The Federal Board of Revenue has now removed this confusion in the Circular 1 of 2013 (international taxes) wherein the scope of taxation under section 153 of the Income Tax Ordinance, 2001 has been elaborated for non-resident Association of Persons (AOPs) and Joint Ventures (JVs). The FBR has issued incme tax circular 2 of 2013.
According to Circular 2 of 2013, the Circular No 1 of 2013, was issued to regulate and standardise tax treatment of joint ventures in which one of the partners is a non-resident person. The Board has been notified of an important omission in the text of the aforementioned circular. Accordingly, the words “clauses (a) and (b) of Section 153 of the Income Tax Ordinance, 2001” inadvertently appearing in line No 4 of para 2 of Circular No 01 of 2013, dated January 18, 2013, are replaced with words “under Sub-section (1) of Section 153 of the Income Tax Ordinance, 2001”. Rest of Circular No 01 of 2013 holds good in entirety, FBR added.
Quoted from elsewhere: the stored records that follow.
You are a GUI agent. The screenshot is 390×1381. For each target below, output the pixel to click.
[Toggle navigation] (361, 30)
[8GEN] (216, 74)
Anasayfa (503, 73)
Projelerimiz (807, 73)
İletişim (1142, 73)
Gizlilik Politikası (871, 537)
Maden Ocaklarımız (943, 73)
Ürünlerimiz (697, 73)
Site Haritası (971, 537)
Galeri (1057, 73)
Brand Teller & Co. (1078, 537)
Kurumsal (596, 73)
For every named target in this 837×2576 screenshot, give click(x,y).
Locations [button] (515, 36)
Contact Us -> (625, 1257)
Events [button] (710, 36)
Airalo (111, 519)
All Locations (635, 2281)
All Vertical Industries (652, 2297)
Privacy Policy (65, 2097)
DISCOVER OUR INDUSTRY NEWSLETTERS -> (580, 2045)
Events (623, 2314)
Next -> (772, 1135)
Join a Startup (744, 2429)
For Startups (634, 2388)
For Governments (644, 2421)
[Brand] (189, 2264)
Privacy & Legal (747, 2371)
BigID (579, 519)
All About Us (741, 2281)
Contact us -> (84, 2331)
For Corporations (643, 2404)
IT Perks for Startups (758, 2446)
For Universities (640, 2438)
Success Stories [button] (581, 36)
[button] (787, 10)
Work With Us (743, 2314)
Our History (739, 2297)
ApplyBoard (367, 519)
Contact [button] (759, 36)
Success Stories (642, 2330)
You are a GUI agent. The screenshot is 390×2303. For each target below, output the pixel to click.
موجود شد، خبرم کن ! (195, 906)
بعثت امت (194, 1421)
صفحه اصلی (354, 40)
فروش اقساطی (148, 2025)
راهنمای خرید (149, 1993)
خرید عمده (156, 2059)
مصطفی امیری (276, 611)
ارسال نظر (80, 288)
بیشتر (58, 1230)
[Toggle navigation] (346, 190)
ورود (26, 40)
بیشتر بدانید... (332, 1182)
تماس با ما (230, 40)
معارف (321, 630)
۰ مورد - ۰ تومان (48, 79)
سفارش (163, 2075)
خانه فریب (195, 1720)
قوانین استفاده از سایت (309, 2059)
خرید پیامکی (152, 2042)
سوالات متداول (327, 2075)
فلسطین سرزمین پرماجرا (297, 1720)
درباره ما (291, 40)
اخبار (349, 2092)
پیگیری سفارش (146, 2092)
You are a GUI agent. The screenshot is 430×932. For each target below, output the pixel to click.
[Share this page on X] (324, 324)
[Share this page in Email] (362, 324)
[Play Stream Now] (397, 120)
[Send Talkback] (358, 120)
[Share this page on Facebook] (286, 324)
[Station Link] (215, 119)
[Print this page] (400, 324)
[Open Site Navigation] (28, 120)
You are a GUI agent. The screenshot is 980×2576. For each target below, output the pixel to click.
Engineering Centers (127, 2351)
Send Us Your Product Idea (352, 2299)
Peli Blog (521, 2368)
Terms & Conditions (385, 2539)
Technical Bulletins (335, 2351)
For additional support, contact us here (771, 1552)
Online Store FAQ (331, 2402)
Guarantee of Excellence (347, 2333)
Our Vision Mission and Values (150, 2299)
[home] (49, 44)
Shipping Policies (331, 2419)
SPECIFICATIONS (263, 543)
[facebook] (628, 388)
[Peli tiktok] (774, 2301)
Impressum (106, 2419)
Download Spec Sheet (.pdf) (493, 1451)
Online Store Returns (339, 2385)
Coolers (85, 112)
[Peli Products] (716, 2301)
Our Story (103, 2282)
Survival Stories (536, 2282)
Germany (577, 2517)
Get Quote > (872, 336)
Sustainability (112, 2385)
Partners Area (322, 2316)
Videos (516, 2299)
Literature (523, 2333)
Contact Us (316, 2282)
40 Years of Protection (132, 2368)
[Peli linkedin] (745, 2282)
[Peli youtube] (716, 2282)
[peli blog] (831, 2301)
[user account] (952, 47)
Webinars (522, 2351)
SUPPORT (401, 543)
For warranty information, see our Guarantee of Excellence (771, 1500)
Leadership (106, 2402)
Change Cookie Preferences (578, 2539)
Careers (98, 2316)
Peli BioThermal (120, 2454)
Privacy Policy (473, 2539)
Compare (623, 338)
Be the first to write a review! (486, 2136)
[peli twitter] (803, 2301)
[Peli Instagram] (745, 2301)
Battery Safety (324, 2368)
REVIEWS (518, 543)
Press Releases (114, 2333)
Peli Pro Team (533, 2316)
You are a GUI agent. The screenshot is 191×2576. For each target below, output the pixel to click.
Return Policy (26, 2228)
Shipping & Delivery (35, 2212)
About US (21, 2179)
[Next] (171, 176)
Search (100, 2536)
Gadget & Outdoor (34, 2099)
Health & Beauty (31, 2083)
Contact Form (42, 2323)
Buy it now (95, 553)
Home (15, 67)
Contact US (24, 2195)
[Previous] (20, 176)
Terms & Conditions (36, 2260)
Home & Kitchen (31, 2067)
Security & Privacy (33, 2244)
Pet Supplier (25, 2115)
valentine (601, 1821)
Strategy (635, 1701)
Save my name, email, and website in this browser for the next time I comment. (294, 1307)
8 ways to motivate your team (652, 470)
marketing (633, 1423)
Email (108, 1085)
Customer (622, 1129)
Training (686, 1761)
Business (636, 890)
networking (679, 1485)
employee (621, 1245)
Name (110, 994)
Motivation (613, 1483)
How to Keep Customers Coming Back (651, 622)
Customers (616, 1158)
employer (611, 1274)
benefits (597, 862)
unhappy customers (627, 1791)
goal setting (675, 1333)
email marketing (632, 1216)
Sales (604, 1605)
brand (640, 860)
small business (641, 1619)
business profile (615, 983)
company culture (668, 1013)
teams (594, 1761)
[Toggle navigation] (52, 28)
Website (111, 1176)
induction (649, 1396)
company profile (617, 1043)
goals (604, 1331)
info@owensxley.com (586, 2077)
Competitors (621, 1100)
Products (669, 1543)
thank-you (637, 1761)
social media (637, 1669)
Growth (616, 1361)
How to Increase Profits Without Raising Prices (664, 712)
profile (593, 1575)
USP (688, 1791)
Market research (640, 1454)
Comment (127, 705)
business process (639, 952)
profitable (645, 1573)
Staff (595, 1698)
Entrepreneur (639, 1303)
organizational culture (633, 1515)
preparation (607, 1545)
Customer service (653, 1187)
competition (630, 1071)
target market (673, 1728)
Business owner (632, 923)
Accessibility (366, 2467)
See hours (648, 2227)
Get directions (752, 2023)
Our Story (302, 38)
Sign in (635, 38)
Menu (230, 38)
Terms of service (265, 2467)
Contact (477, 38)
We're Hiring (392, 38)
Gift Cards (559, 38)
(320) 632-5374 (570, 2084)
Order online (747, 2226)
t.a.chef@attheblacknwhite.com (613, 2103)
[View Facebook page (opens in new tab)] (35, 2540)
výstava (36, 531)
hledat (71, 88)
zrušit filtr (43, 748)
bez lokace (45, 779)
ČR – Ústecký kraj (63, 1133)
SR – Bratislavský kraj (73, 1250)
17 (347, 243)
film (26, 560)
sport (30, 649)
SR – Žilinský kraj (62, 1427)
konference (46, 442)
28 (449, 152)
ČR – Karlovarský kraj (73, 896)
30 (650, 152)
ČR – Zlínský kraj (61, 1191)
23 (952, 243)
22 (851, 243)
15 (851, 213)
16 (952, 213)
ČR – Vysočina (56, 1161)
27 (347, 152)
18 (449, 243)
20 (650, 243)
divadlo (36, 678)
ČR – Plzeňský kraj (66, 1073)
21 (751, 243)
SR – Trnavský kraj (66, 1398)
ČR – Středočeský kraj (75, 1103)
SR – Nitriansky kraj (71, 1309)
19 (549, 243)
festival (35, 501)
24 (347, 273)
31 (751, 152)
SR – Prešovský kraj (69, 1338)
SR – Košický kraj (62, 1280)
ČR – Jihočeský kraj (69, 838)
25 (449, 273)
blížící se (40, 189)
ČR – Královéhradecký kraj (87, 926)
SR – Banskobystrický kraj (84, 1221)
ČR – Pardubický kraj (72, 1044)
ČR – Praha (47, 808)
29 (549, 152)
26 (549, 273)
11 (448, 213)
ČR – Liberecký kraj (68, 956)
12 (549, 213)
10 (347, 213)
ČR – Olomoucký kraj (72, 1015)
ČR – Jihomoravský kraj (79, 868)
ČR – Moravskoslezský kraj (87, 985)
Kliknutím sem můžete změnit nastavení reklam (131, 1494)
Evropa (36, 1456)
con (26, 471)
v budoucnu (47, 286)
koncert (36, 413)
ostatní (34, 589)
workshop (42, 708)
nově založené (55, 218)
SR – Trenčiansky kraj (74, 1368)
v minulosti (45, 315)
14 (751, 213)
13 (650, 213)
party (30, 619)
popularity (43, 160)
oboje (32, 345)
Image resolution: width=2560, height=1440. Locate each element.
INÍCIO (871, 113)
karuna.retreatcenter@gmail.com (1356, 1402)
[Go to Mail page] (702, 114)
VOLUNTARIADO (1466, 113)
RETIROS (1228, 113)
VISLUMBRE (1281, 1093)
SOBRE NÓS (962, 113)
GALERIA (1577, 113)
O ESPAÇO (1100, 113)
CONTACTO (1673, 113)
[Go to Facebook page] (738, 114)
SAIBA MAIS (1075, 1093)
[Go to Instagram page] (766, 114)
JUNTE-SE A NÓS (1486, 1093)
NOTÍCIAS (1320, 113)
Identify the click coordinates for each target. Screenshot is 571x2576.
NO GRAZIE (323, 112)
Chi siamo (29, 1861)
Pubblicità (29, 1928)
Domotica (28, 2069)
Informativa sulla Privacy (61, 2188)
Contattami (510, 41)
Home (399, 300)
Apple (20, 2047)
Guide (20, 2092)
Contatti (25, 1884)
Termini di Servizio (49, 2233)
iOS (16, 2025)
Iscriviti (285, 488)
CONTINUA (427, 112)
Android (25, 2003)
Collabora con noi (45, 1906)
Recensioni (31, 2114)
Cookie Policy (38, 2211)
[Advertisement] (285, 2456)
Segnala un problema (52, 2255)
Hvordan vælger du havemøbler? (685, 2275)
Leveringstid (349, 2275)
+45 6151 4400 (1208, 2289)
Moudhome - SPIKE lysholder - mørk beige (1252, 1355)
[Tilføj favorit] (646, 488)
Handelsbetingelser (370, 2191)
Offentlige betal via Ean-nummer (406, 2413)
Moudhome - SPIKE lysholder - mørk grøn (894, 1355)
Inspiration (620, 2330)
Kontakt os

Meanwhile, FBR Union central president Mian Abdul Qayyum while addressing a press conference, here at RTO on Monday appreciated the FBR Chairman for withdrawing tax exemption for AOPs, however, he demanded the authorities to also recover the dues from these companies which turn into billions of rupees.
He said that when Non-Resident Persons enter into JV with locals, as per Income Tax Ordinance (ITO) section 84, their status changes to Resident Persons and they are bound to pay tax under section 153 (I) (c) of the ITO 2001. He said such foreigners or their companies, then, can neither claim any kind of refund nor can avail any exemptions and they are bound to pay full taxes on all kinds of contractual transactions.
He said that the FBR Union tried to unveil the scandal of Rs300 billion per annum loss to national kitty which some FBR high-ups were trying to cover up.
He said the union had unearthed over 1,200 such resident companies which were not paying taxes despite some of them have lost cases in the court of Federal Tax Ombudsman (FTO). Following the FTO decisions in favour of the department, the FBR, instead of issuing a circular to collect taxes, was favouring them by keeping silent.
He also proposed that the said cases may be re-opened under section 122 for the last five years and also retrieve the loss of revenue in trillions of rupees.
He, while quoting the experts, said that keeping in view the provisions of section 84, 92, 153 and 169 of the ITO, 2001 read with Pakistan Engineering Council bye-Laws, 1987, all non-residents have constituted AOPs for all projects in Pakistan which can be verified by obtaining copies of contracts from Pakistan Engineering Council, Islamabad, therefore, tax deducted from Joint Ventures or Association of Persons is a final tax. Hence, neither exemption certificate nor refund in these cases may be issued.
He said it is expected that FBR can retrieve the loss of revenue approximately in 1200 cases of alike nature of non-residents. Mian Abdul Qayyum, observed that FRAEU would keep on its strenuous efforts in the best interest of revenue accountable to govt exchequer along with having observance of common interests of the FBR.